Quando uma criança nasce, seja menino ou menina, geralmente pais e mães querem o melhor do mundo para ela. Na medida do possível, os genitores vão fazer tudo o que podem para prover alimentação, a melhor educação que seu dinheiro possa pagar, enfim, prover chances reais de desenvolvimento e sucesso na vida futura dessas crianças. Hoje vou falar especificamente de meninos, não de meninas.
A questão de gênero se faz presente muito cedo, existe uma preocupação em que bebês meninos sejam meninos, então em roupas, decoração de quarto e apetrechos, tudo, tudo mesmo remeta a um universo supostamente masculino: azul, carrinho, avião, urso com roupa de homem.
Apesar desse esforço sobre-humano para que cada gênero fique no seu gênero e consequentemente criemos filhos heterossexuais, existe uma verdade que pouca gente percebe, que a orientação sexual de qualquer pessoa não tem muito a ver com o gênero dela, afinal, um homem másculo pode gostar de outros homens másculos, mulheres femininas podem gostar de mulheres femininas como o contrário ou mesmo um homem mais efeminado pode gostar de uma mulher extremamente feminina, enfim, as combinações podem ser muitas e variadas.
E, felizmente, os relacionamentos afetivos acontecem por conta de muitos outros motivos, que não o dessa obsessão por azul para meninos e cor de rosa para meninas. Ao longo da vida dessas crianças, elas vão aprendendo que ser bicha é errado, ser preto é ruim, mulher é menos que homem e mais um monte de porcaria. Como elas aprendem isso? Assim: “Não chora que isso é coisa de mulherzinha!”, ou ” Larga mão de ser viadinho e vem jogar”, “Ah Dona Maria! Mulher não presta no trânsito mesmo!”, “Eu lá quero macaco na minha família?”, “Vai casar com esse preto, minha filha?”
É tristemente curioso perceber que todos esses preconceitos estão tão internalizados em todos nós que não nos damos conta. Usamos adjetivos que deveriam ser apenas descritivos de maneira pejorativa. Você já reparou nisso? Vira e mexe, todo mundo solta um, a autora aqui do texto inclusive. A Claudia Wonder, que foi uma figura muito importante para a luta dos direitos humanos na cidade de São Paulo, e sim, ela era uma travesti, dizia que todo dia tinha que lutar com o seu próprio preconceito internalizado, porque se todos os travestis pudessem escolher, é óbvio que prefeririam ser heterossexuais, ou no máximo bichas masculinizadas, não efeminadas, pois a vida seria muito mais fácil.

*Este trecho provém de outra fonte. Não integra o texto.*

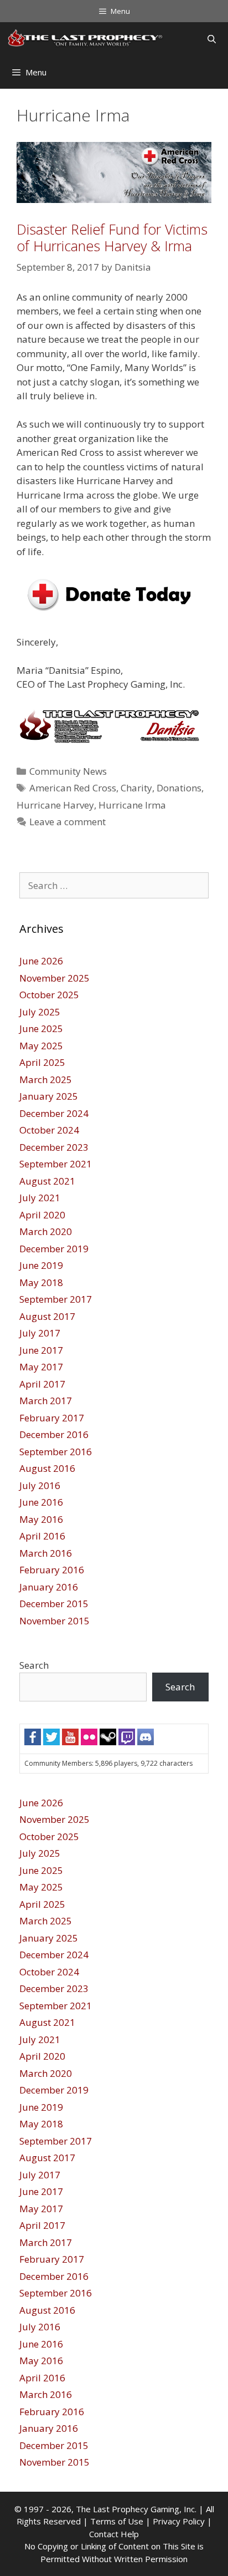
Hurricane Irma (132, 805)
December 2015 (54, 1603)
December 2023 (54, 1147)
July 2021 (39, 1197)
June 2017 (41, 1350)
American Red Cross (72, 787)
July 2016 (39, 1485)
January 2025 (48, 1096)
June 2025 (41, 1028)
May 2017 (41, 1366)
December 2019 (54, 1248)
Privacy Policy (179, 2521)
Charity (136, 787)
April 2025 (42, 1062)
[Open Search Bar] (211, 38)
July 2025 (39, 1011)
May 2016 (41, 1519)
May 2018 (41, 1282)
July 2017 (39, 1333)
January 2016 (48, 1587)
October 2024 (49, 1130)
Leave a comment (67, 821)
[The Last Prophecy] (85, 38)
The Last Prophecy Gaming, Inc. (136, 2508)
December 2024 (54, 1113)
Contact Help (114, 2533)
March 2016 (45, 1553)
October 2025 (49, 994)
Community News (68, 771)
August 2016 (47, 1468)
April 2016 (42, 1536)
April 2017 (42, 1384)
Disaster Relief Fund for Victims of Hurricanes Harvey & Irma (112, 237)
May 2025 (41, 1045)
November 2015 (54, 1620)
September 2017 (55, 1299)
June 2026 (41, 960)
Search (34, 1665)
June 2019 (41, 1265)
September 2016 (55, 1451)
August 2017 (47, 1316)
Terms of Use (116, 2521)
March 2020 (45, 1231)
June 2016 (41, 1502)
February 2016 (51, 1569)
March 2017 (45, 1400)
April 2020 (42, 1214)
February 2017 (51, 1417)
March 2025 (45, 1079)
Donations (179, 787)
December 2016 (54, 1434)
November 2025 (54, 978)
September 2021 (55, 1163)
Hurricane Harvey (55, 805)
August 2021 (47, 1181)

Mas aí eu me pergunto que tipo de filho eu gostaria de ter. E que tipo de filho os outros gostariam de ter. Filho que bate em mulher? Filho que bate em bicha? Filho que queima mendigo? Filho que mata preto? Porque na hora em que temos tantos desejos para esse futuro de nossos filhos, quero crer que ninguém quer um filho assim. Mas ao mesmo tempo, quando não olhamos para os nossos preconceitos com honestidade, falamos que tudo isso escrito acima é legal, legítimo, válido. Que problema tem em dar um tapinha educativo de vez em quando? Que problema tem em chamar o outro de mulherzinha porque está com medo de pular do muro? Que problema tem em xingar o outro de viadinho porque ele não quer jogar? Que problema tem em dizer que esse trabalho é tão ruim que é de preto?

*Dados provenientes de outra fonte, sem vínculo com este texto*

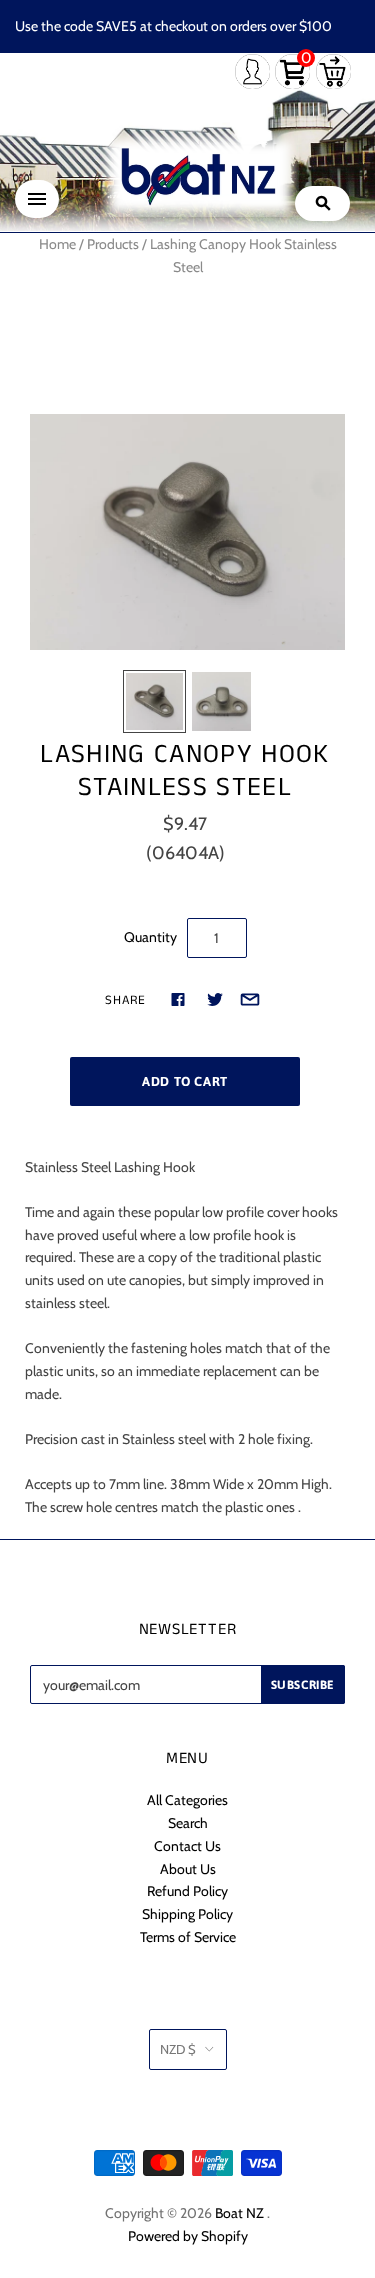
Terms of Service (188, 1937)
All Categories (187, 1800)
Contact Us (187, 1846)
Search (188, 1823)
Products (113, 244)
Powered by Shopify (188, 2236)
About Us (188, 1869)
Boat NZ (239, 2213)
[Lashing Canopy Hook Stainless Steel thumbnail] (154, 701)
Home (57, 244)
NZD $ (178, 2049)
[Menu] (37, 199)
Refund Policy (187, 1891)
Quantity (150, 937)
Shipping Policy (187, 1914)
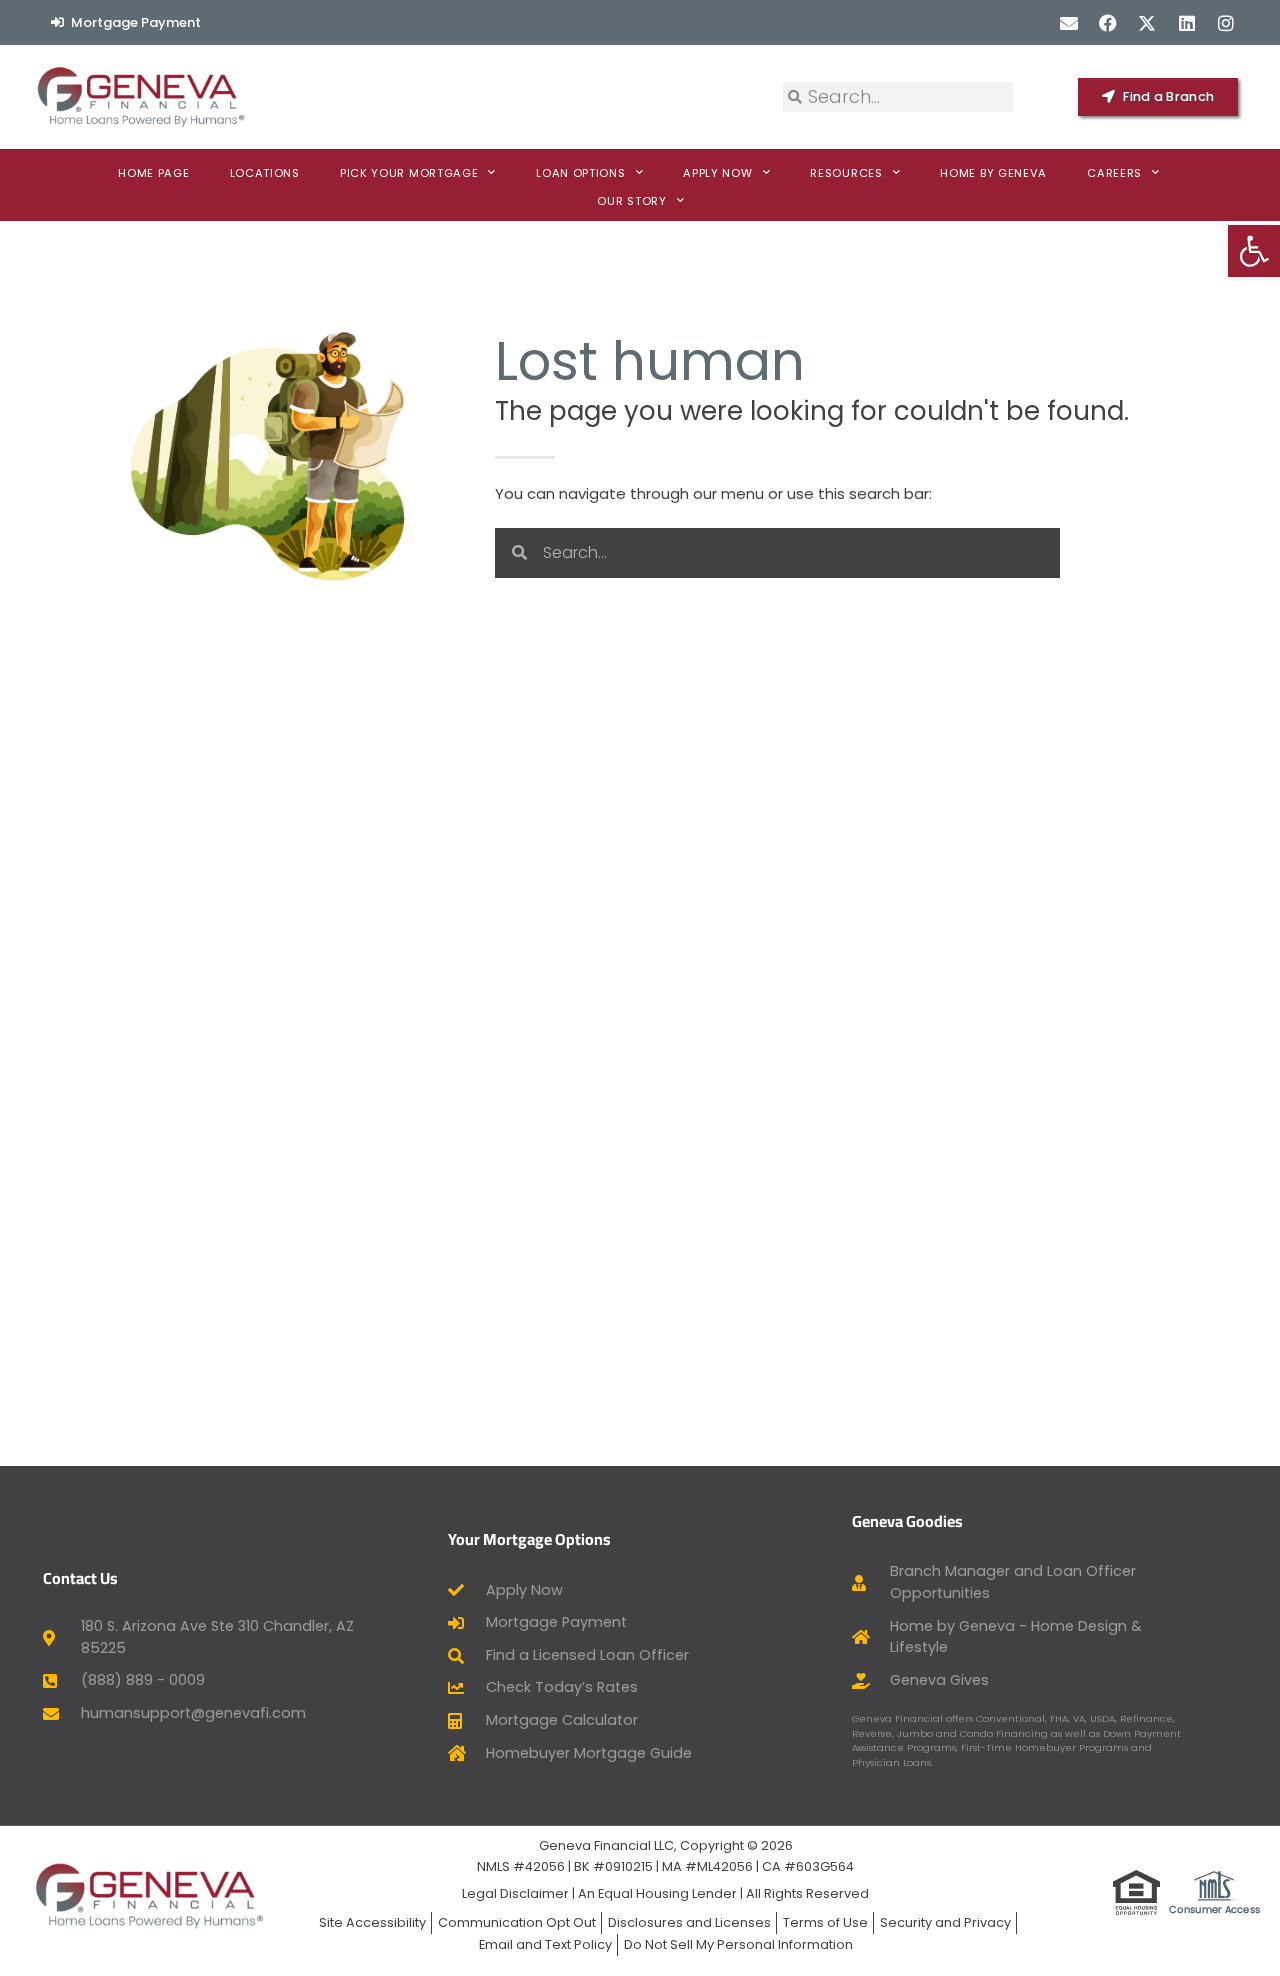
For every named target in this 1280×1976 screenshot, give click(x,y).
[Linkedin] (1186, 22)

Quer saber quais são os problemas? São esses: quando batemos em nossos filhos ensinamos que não é covardia bater no mais fraco, quando chamamos o outro que está com medo de mulherzinha estamos ensinando que mulheres são medrosas e menos que machos, quando xingamos uma pessoa de viadinho estamos ensinando que a orientação sexual dela (que não tem nada a ver com a nossa vida) é pior do que a nossa, quando dizemos que trabalho de preto é ruim reproduzimos a lógica nefasta do tempo da escravidão no nosso dia-a-dia e assim ensinamos aos nossos filhos que quanto mais branco eles forem, melhor.
São esses os problemas.
E isso gera Brunos e Diegos como os dois rapazes que espancaram o André Cardoso Gomes Baliera há dois dias atrás em Pinheiros. E os pais desses dois caras deveriam colocar a mão na consciência e se perguntar onde é que eles erraram. Porque erraram feio. Onde já se viu bater em gente que não conhece? Isso lá é coisa que se ensine em casa? Caso os pais do André tenham se decepcionado em algum momento pela orientação sexual de seu filho (e isso é muito comum), espero que hoje revejam seus conceitos e preconceitos. Ser uma pessoa de bem independe de gênero e orientação sexual, mas sim de se ter o respeito pelo outro, pelo diferente.